NumPy 安全性#
安全性問題可以按照專案 README 中的描述私下回報,以及在問題追蹤器上開啟 新問題。Python 安全性報告指南 是一個很好的資源,其注意事項也適用於 NumPy。
NumPy 的維護者不是安全性專家。但是,我們對安全性以及 NumPy 程式碼庫及其使用方式的專家都非常盡責。在針對 NumPy 創建安全性公告之前,請務必通知我們,因為我們很樂意優先處理問題或協助評估錯誤的嚴重性。我們事先不知道的安全性公告可能會為所有相關方帶來大量工作。
關於在不受信任的資料上使用 NumPy 的建議#
可以自由執行 NumPy(或 Python)函數的使用者必須被視為與進程/Python 直譯器具有相同的權限。
話雖如此,NumPy 通常應該可以安全地用於非特權使用者提供的資料,並通過安全的 API 函數讀取(例如,從文字檔或不支援 pickle 的 .npy 檔載入)。惡意的值或資料大小絕不應導致權限提升。請注意,以上是指陣列資料。我們目前不認為例如 f2py 是安全的:它通常用於編譯然後運行的程式。因此,任何 f2py 調用都必須使用與稍後執行相同的權限。

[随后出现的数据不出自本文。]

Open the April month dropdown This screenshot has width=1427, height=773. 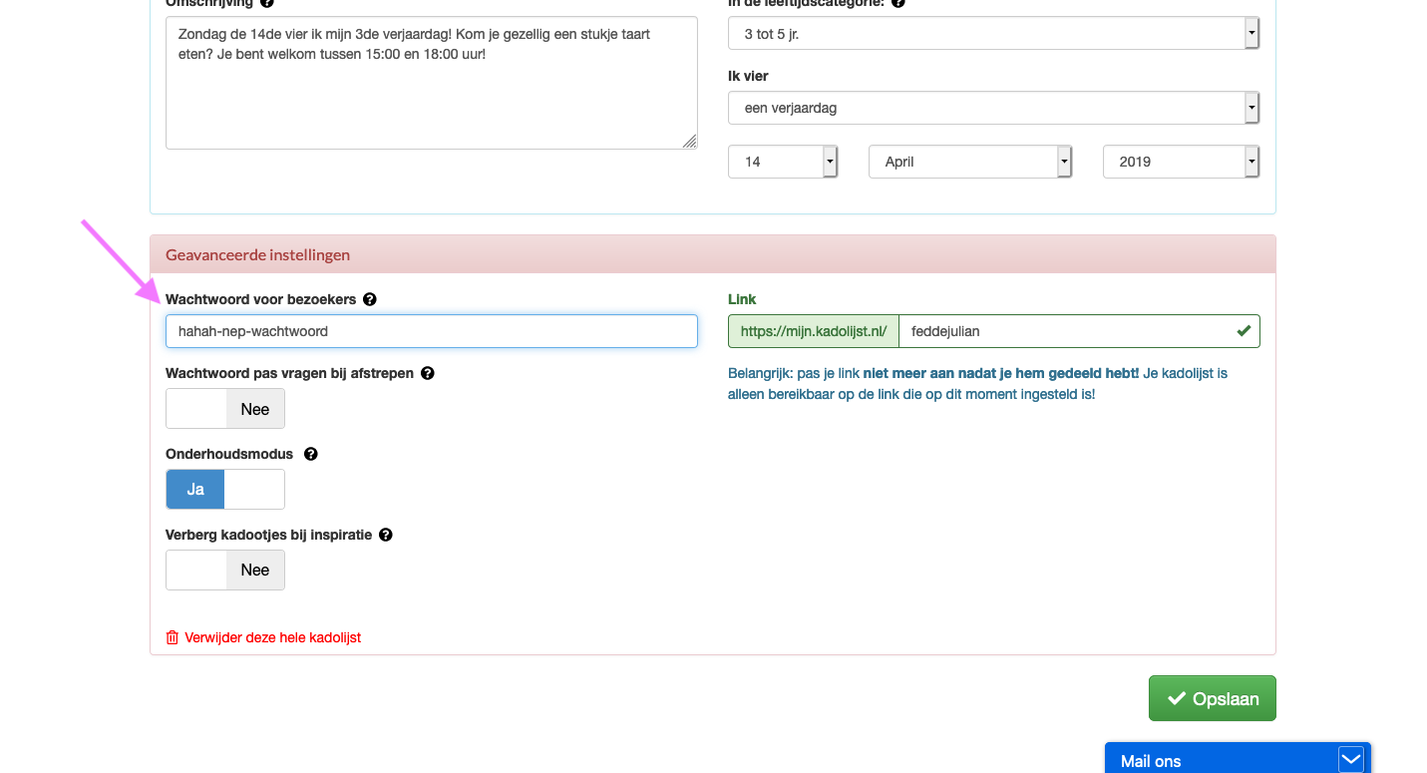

當使用不受信任的資料時,以下幾點可能很有用或應該注意
耗盡記憶體可能導致記憶體不足終止,這是一種可能的阻斷服務攻擊。可能的原因可能是
讀取文字檔的函數,這可能需要比原始輸入檔案大小更多的記憶體。
如果使用者可以創建任意形狀的陣列,NumPy 的廣播機制意味著中間或結果陣列可能比輸入大得多。
NumPy 結構化 dtype 允許大量的複雜性。幸運的是,當意外提供結構化 dtype 時,大多數程式碼都能優雅地失敗。但是,程式碼應該禁止不受信任的使用者提供這些(例如,透過
.npy檔),或者仔細檢查包含的巢狀結構化/子陣列 dtype 的欄位。傳遞使用者輸入通常應被視為不安全(除了正在讀取的資料)。一個例子是
np.dtype(user_string)或dtype=user_string。操作速度可能取決於值,記憶體順序可能導致更大的臨時記憶體使用和更慢的執行速度。這意味著與簡單的測試案例相比,操作可能會顯著變慢或使用更多記憶體。
讀取資料時,請考慮強制執行特定的形狀(例如一維)或 dtype,例如
float64、float32或int64以降低複雜性。
當處理非平凡的不受信任的資料時,建議對分析進行沙箱化,以防止潛在的權限提升。如果使用基於 NumPy 的其他函式庫,則尤其建議這樣做,因為這些函式庫會增加額外的複雜性和潛在的安全性問題。